Essa mesma sensação é proporcionada pelo personagem do Gabe, que, ao apoiar a namorada, acaba sentindo do mesmo jeito que Samantha se sente todos os dias no campus, quando não tem sua voz ouvida.

Tema 4:

A citação aos estereótipos impostos pela mídia em filmes, séries e clipes.

Esse é o espaço onde o negro é necessariamente a pessoa que fala mais alto, ou o revoltado, barraqueiro, engraçado. É interessante citam justamente o famoso diretor Quentin Tarantino que propagou exatamente esse estereótipo quando escreveu o personagem de Jamie Foxx em Django Livre (2012).

 

Dear White People não tem a mesma divulgação que Os Treze Porquês, além de ter sofrido ameaça de boicote por uma porcentagem de pessoas que alegaram racismo reverso (racismo é racismo, não tem nada de reverso nisso).

A obra é nada mais, nada menos, que uma cartilha de como ter empatia e procurar entender o lado daquele seu amigo, que passa por essas situações todos os dias. Aquele amigo, que não consegue uma vaga de emprego por possuir cabelo crespo; aquele amigo, que ao andar na calçada, observa pessoas atravessando a rua por medo de estar no mesmo ambiente que ele; aquele amigo, que, quando entra no ônibus e só quer descansar, acaba sendo discriminado por pessoas que desconfiam dele.

Tudo isso está incluso nessa série e é exatamente esse poder de fala que é preciso ser ouvido pela sociedade, para que modifiquem seus comportamentos e humanizem essas pessoas, ao invés de menosprezar a luta daqueles que querem um olhar de igualdade do próximo.

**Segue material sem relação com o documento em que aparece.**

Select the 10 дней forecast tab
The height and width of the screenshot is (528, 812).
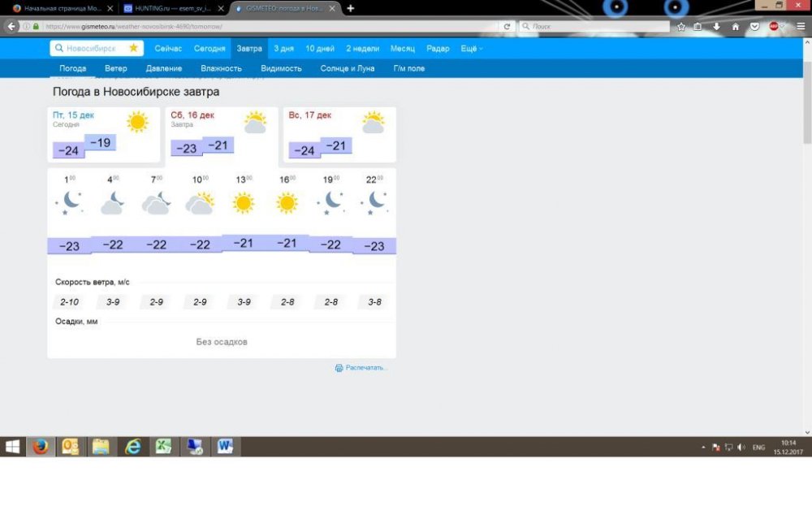(320, 49)
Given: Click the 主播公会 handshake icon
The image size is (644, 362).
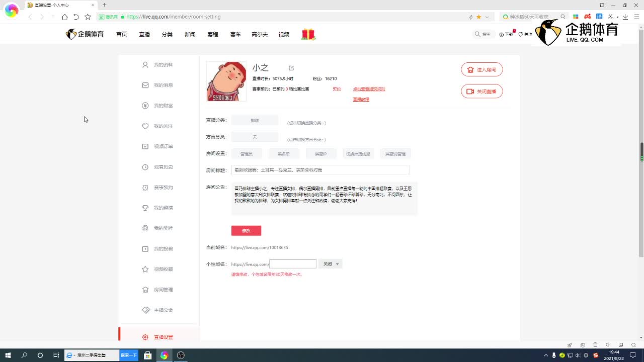Looking at the screenshot, I should coord(145,310).
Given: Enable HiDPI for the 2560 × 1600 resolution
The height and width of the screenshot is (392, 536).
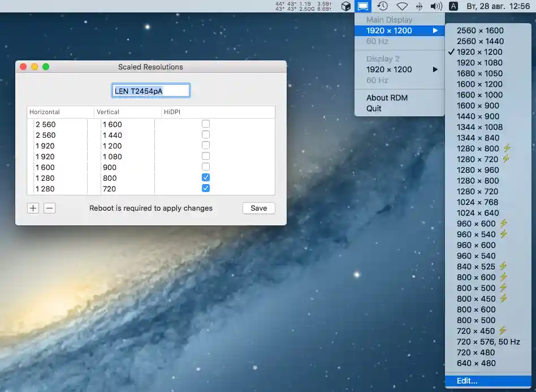Looking at the screenshot, I should click(205, 124).
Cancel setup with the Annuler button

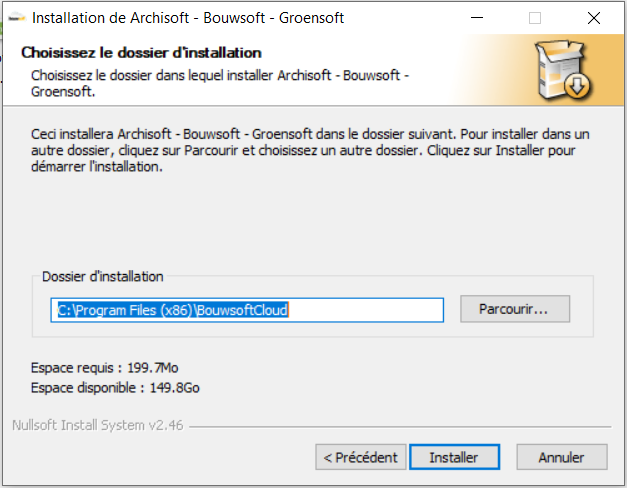(x=562, y=457)
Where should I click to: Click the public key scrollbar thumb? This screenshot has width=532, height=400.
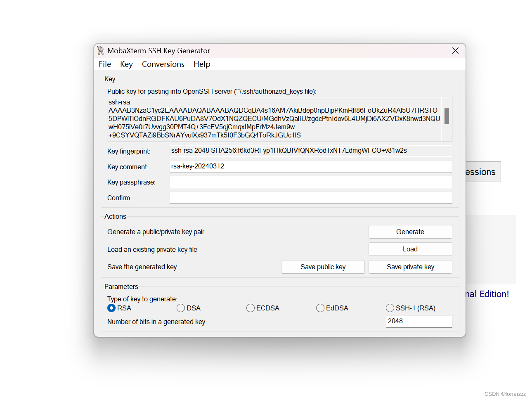(x=447, y=116)

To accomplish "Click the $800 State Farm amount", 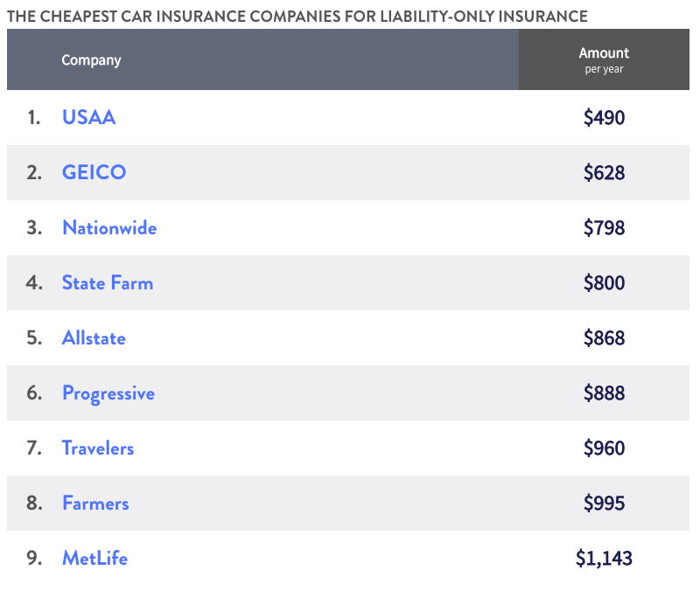I will pos(604,282).
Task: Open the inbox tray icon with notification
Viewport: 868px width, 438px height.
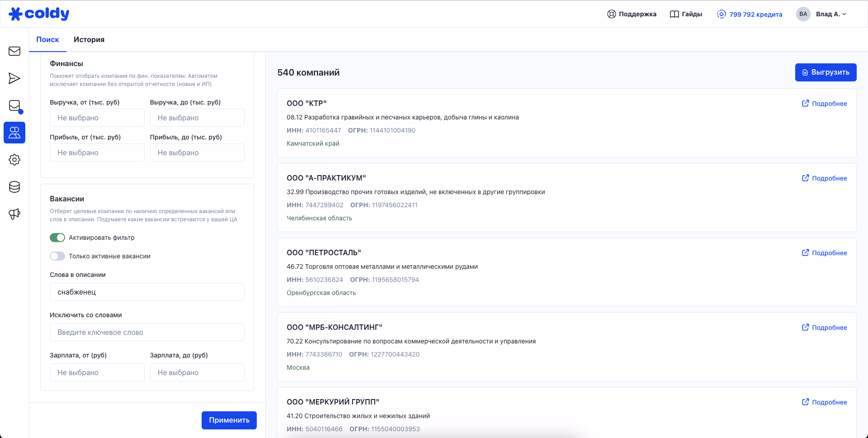Action: click(14, 106)
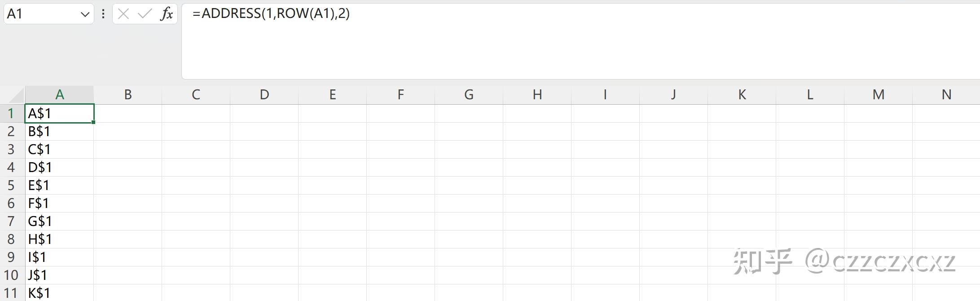This screenshot has height=301, width=980.
Task: Select column H header
Action: 537,95
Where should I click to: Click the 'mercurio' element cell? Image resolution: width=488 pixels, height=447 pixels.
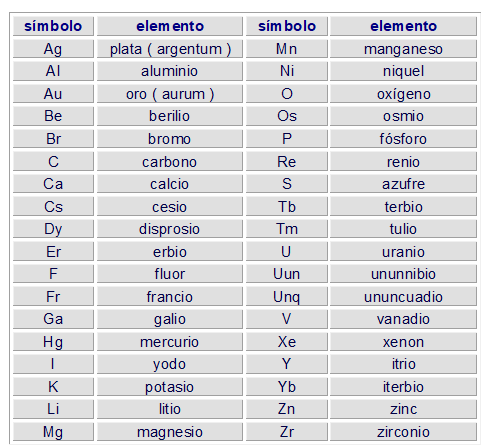pyautogui.click(x=170, y=342)
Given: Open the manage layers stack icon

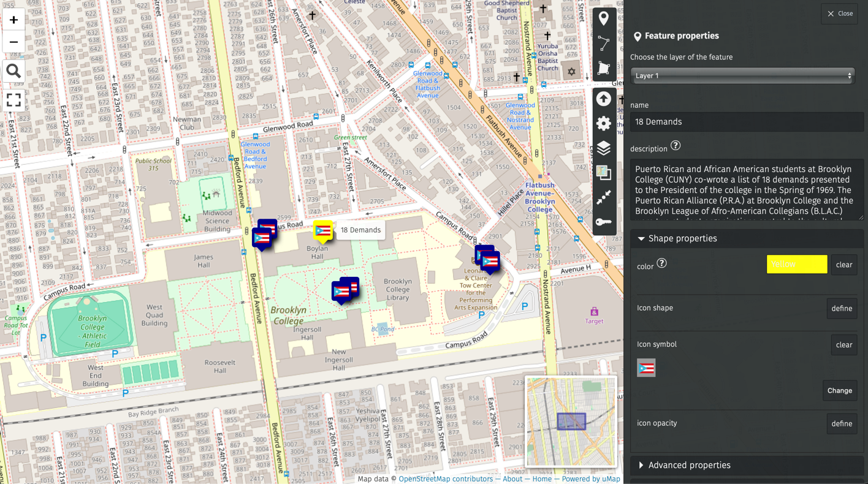Looking at the screenshot, I should (604, 148).
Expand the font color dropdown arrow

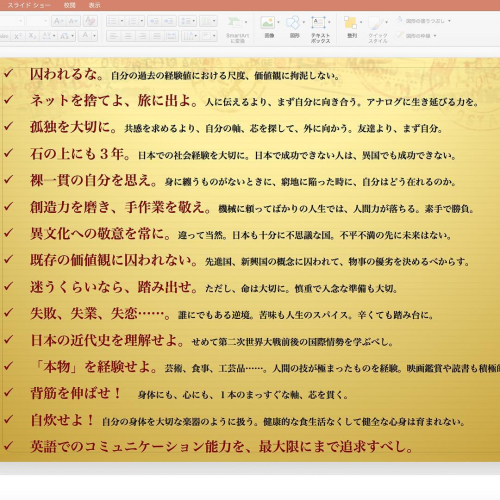95,36
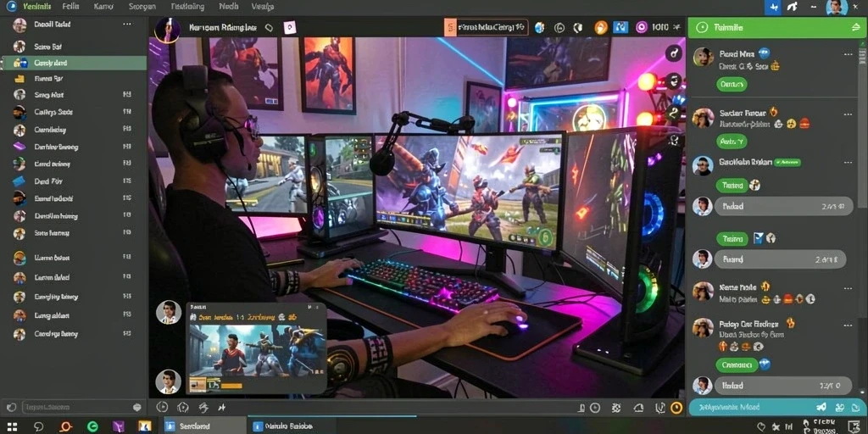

Você não precisa ter medo quando avistar uma pessoa negra na rua, afinal, ela é uma pessoa; e não um monstro. Às vezes, os verdadeiros monstros se encontram de paletó e gravata, sentados numa cadeira, postando e escrevendo que só existe um mal a ser combatido, criando uma batalha na mente de pessoas manipuladas que creem que seu inimigo está andando solto nas ruas.

 

Um comentário em “Crítica | Cara Gente Branca – 1ª Temporada

  1. Ótima crítica, muito bem detalhada. Esse foi um dos seriados que mais gostei de ver até hoje, por ser uma temática tão atual. Gostei muito de um filme documental que assisti ontem, Diga o nome dela: A vida e Morte de Sandra Bland, um dos bons documentários atuais muito impactante, sobre um caso que em que uma ativista morreu e que contribuiu em muito para o movimento Black Lives Matter. Acho fundamental para repensarmos sobre a nossa sociedade. Super recomendo.